No, it isn't. It is the single biggest issue in getting it into your corporation. I can easily get a 10k Euro PC if I had any reasonable need for it which I could coherently explain to my boss. Getting Julia installed on it would take months of debates with IT and tens of thousands in internal expenses.
It is the same reason why corporations use Redhat, there is nothing about Redhats Linux which makes it inherently superior to e.g. Debian, definitely nothing that would justify the price. But corporations still willingly pay for it.
There are multiple reasons for this. First is support, if you aren't paying someone, there is nobody who will support you. Secondly is liability this is enormous, MATHWORKS is willing to take legal responsibility for their mistakes. That is a very big reason people use MATLAB, in some areas it is basically the only option for that reason. Thirdly paid software is easy to understand to everyone else, you wouldn't imagine how hard it is to tell people that something good is actually free and in fact so free that you can do with it whatever you want. If you aren't part of an enormous organization this might be hard to understand, but for most people free means "trial version" or "scam".
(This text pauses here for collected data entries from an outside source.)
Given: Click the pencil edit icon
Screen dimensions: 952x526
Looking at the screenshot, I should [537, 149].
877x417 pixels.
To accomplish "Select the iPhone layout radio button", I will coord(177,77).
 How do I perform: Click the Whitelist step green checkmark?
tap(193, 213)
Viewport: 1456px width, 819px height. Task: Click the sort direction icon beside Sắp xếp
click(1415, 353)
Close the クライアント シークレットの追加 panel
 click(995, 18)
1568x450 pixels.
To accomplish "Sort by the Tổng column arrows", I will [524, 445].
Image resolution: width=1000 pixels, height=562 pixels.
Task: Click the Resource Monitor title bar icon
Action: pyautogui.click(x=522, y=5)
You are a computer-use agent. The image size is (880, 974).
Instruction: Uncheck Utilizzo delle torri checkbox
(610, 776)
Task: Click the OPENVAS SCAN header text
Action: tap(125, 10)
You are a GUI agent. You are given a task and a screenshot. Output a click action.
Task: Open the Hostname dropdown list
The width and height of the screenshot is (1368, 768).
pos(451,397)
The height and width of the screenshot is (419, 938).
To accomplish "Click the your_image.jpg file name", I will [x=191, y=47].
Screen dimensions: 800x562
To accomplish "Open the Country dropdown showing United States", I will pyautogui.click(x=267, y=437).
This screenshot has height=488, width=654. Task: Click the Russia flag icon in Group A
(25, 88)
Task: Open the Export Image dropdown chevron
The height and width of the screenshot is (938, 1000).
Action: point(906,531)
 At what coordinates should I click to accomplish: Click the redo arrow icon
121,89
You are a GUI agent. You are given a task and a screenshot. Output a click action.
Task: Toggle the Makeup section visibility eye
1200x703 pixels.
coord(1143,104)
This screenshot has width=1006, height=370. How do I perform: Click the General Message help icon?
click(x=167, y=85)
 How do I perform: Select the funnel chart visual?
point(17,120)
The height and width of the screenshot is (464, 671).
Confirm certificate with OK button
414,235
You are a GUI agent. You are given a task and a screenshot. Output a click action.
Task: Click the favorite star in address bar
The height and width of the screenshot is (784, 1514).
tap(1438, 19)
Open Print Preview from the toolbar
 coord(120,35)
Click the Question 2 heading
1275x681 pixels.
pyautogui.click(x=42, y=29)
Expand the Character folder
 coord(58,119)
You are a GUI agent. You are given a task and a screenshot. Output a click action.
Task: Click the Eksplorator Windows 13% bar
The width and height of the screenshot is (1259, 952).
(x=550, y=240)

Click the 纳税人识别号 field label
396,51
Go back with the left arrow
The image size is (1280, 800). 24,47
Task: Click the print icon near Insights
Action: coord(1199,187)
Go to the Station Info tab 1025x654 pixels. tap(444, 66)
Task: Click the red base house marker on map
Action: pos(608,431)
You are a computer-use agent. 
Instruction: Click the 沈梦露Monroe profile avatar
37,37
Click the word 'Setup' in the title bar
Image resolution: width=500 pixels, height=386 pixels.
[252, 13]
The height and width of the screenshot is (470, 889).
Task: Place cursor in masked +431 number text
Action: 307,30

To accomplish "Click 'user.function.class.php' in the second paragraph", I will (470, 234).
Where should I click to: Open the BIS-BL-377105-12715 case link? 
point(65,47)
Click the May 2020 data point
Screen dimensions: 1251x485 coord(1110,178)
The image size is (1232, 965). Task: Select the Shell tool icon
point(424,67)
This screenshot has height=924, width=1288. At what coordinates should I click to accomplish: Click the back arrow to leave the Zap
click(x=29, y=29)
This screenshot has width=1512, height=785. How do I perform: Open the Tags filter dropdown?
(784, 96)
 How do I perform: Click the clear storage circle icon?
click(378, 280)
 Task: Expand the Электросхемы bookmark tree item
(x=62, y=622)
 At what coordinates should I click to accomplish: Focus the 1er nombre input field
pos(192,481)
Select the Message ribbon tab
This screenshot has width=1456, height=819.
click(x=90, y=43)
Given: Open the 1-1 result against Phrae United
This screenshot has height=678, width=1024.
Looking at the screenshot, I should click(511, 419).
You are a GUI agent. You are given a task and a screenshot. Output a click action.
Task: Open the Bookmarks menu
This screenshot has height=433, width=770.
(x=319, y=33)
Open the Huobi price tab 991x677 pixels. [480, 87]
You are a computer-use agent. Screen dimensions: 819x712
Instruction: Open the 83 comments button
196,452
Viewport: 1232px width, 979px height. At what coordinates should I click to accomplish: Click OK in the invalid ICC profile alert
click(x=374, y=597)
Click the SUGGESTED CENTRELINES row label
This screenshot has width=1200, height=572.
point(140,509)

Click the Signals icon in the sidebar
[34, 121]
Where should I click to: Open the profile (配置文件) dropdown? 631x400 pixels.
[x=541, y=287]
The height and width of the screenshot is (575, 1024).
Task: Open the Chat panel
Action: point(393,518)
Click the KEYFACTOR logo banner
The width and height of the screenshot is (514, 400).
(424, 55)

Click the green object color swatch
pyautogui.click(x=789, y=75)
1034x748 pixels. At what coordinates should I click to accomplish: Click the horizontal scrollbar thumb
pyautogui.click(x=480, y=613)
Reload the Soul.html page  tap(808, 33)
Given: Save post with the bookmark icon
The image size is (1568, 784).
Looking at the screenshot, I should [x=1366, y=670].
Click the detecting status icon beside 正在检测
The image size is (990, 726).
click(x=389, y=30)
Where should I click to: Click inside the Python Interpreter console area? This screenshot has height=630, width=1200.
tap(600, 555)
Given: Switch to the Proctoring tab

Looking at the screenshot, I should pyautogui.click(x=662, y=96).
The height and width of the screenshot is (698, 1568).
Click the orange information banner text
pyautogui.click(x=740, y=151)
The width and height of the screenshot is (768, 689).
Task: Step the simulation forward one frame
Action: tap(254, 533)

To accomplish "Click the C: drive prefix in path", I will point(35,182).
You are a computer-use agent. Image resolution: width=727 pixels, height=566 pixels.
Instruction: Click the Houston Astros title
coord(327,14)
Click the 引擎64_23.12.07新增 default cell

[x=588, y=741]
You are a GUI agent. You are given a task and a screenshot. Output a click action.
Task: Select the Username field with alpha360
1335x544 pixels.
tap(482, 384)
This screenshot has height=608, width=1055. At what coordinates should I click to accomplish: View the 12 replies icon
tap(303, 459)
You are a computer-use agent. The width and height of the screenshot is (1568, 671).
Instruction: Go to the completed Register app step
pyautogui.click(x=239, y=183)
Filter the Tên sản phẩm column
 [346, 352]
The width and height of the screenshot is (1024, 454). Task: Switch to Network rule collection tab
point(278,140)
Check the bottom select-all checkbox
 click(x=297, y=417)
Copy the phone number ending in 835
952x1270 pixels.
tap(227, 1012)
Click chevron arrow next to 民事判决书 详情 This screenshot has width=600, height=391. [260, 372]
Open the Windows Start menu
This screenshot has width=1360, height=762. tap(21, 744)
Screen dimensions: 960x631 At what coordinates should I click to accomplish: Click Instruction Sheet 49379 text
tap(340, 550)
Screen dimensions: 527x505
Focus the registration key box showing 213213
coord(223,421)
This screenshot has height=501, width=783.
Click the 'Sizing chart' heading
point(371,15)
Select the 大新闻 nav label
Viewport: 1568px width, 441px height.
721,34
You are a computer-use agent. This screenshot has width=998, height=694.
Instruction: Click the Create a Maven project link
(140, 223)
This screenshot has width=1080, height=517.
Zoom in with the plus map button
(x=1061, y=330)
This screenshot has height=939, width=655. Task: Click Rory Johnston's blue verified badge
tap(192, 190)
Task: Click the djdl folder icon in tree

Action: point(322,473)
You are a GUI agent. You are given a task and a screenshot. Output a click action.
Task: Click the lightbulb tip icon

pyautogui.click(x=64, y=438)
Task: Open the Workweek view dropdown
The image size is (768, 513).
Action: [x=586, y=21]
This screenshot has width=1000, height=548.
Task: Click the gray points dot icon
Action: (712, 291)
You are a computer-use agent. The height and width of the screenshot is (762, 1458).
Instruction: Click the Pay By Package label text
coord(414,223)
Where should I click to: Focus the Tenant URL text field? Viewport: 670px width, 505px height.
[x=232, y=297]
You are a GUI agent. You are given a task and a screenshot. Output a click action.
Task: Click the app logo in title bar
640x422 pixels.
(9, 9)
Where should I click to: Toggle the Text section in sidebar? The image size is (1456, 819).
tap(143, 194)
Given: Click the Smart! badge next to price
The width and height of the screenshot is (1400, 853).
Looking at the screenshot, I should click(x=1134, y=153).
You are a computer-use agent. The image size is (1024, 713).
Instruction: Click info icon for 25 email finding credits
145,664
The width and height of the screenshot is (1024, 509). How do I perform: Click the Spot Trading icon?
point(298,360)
I’m not sure I would consider the scientific computing that Julia targets a “tiny” niche. It’s worth remembering that Python is 30 years older than Julia, and Julia has only been in a really usable state for 4 or 5 years. You can’t expect it to displace Numpy/Scipy/etc overnight. Especially if you include machine learning, where there’s just huge momentum with large corporations having massively invested in Python frameworks for at least 10 years. Subjectively, I’m seeing quite a lot of growth in Julia. It’s certainly a much stronger language than the Python/C++ combination that currently has the biggest market share in that area.
Also, there’s nothing wrong with niches. Julia is undoubtedly less of a general-purpose language like Python, but it very much shines in its domain.
True, but C and Fortran have very different semantics that make them suitable for very different fields. In particular, C does not have great semantics for linear algebra. Also, C has many footguns due to its use of pointers, while Fortran has virtually none.
You still need to learn the tooling, but the tooling is actually pretty similar for Fortran/C/C++ (same compiler/linker toolchain). Libraries aren't that much of a thing in Fortran, but to the extent that they are, this again is similar to C/C++.
C++ and Rust don’t really have good semantics for scientific computing (linear algebra). They’re great for many other domains like “system’s programming”, where Fortran doesn’t compete, of course. The only language that’s similarly (in fact, more) expressive as Fortran for scientific computing today, as well as holding up for performance, is Julia
How has it “not panned out”? Julia has been in a useable state only for a few years, and is still rapidly developing. Prior to Julia 1.0, I would have said Fortran (which I have 15 years experience with) was the most productive language for scientific computing. Today, Julia is, by a wide margin. In fact, our benchmarks show Julia matching or beating Fortran’s performance, to say nothing of the mich increased flexibility.